[SEQ RERUN] Above-Average AI Scientists
Today’s post, Above-Average AI Scientists was originally published on 28 September 2008. A summary (taken from the LW wiki):
A lot of AI researchers aren’t really all that exceptional. This is a problem, though most people don’t seem to see it.
Discuss the post here (rather than in the comments to the original post).
This post is part of the Rerunning the Sequences series, where we’ll be going through Eliezer Yudkowsky’s old posts in order so that people who are interested can (re-)read and discuss them. The previous post was Competent Elites, and you can use the sequence_reruns tag or rss feed to follow the rest of the series.
Sequence reruns are a community-driven effort. You can participate by re-reading the sequence post, discussing it here, posting the next day’s sequence reruns post, or summarizing forthcoming articles on the wiki.
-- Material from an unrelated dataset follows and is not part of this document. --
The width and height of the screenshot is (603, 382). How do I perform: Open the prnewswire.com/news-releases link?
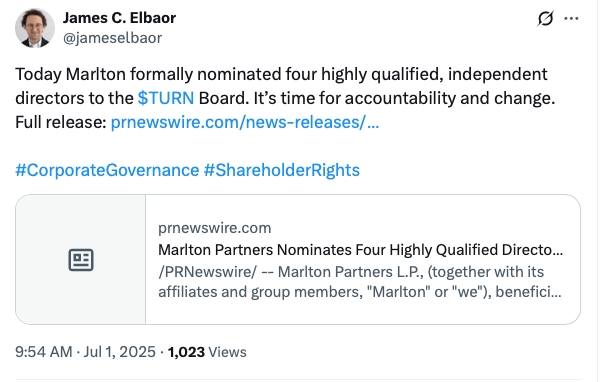245,122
Go here for more details, or to have meta discussions about the Rerunning the Sequences series.
Is there something different about what AI researchers are trying to create and what EY calls AGI?
I would be happy to have a piece of equipment which can learn a language by listening to it; an AI doesn’t need to be a fully realized AGI to be good at anything that we can imagine.
It would be a breakthrough in AI development if we were able to program a robot to be as useful as a below-average minimum-wage-slave. The singularity is not needed in order to create programs which can fly aircraft with no more than 10 times the failure rate of human pilots, and software which can understand and adapt to a limited context of situations need not be a step towards the singularity.
Yes, what “AGI” refers to on LW is typically something far more powerful than what you describe. And yes, this causes a lot of confusion from time to time, when people confuse it with artificial intelligence in general (I’ve made this error more than once), which is one reason I often try to talk about “superhuman optimizers” rather than “AIs” in the LW context. (I often fail.)
Maybe a thing to work on then is figuring out what breakthrough might do that and then work on that.